_RECORDS FOR THE TASK_.

▽

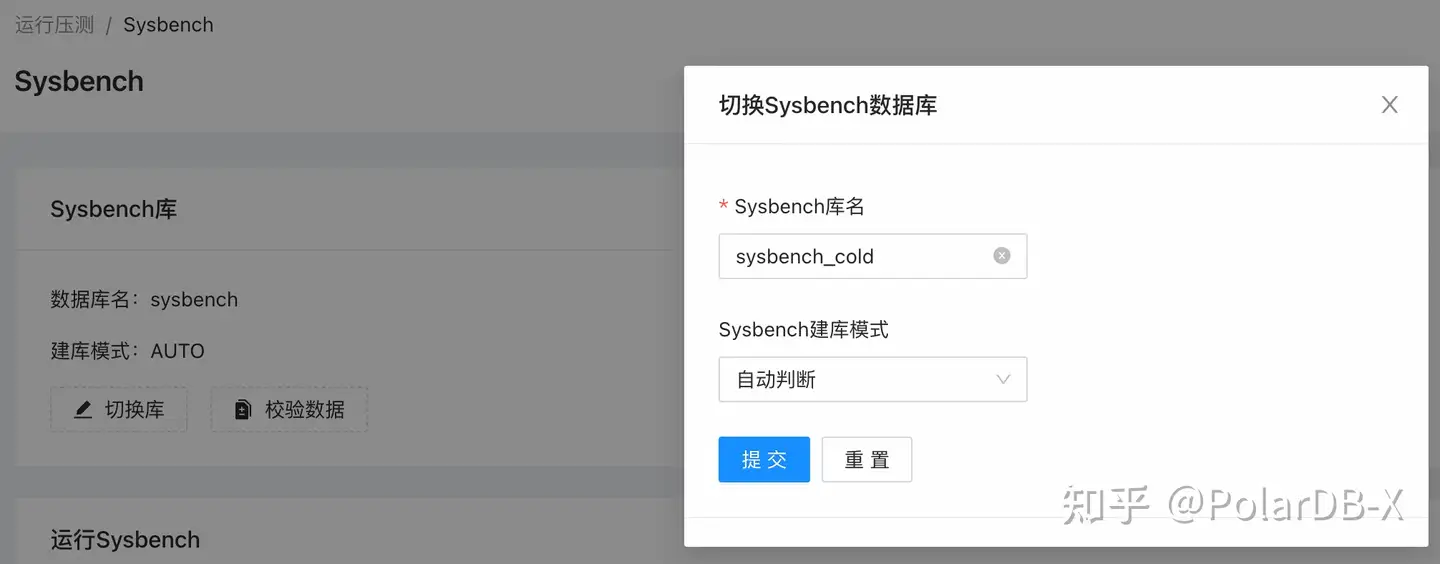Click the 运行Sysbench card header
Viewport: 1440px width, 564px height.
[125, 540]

△
▽

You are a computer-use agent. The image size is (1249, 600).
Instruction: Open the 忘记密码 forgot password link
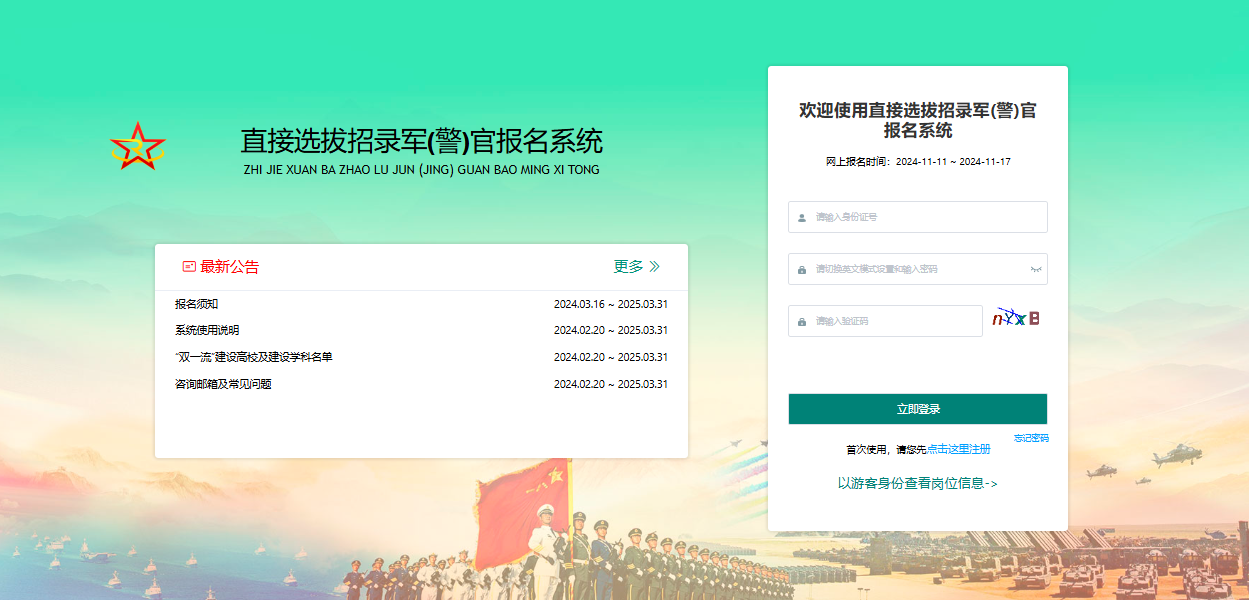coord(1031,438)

△
▽

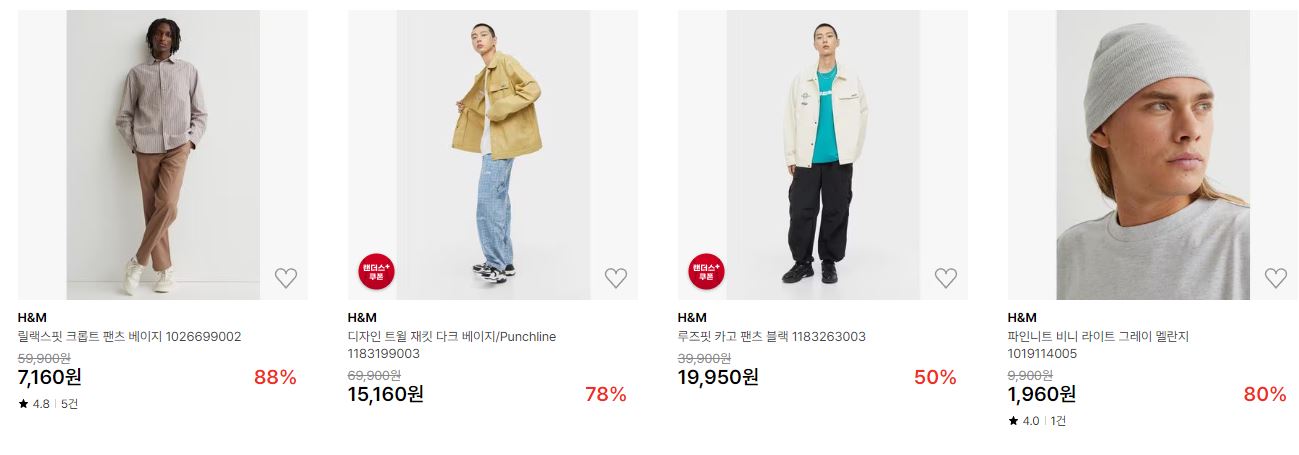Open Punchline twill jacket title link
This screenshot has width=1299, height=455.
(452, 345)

△

_THE REQUEST_. Show each line of the listing above that contains the string "height".

_RESULT BELOW_.
Viewport: 1440px width, 564px height.
This screenshot has width=1299, height=455.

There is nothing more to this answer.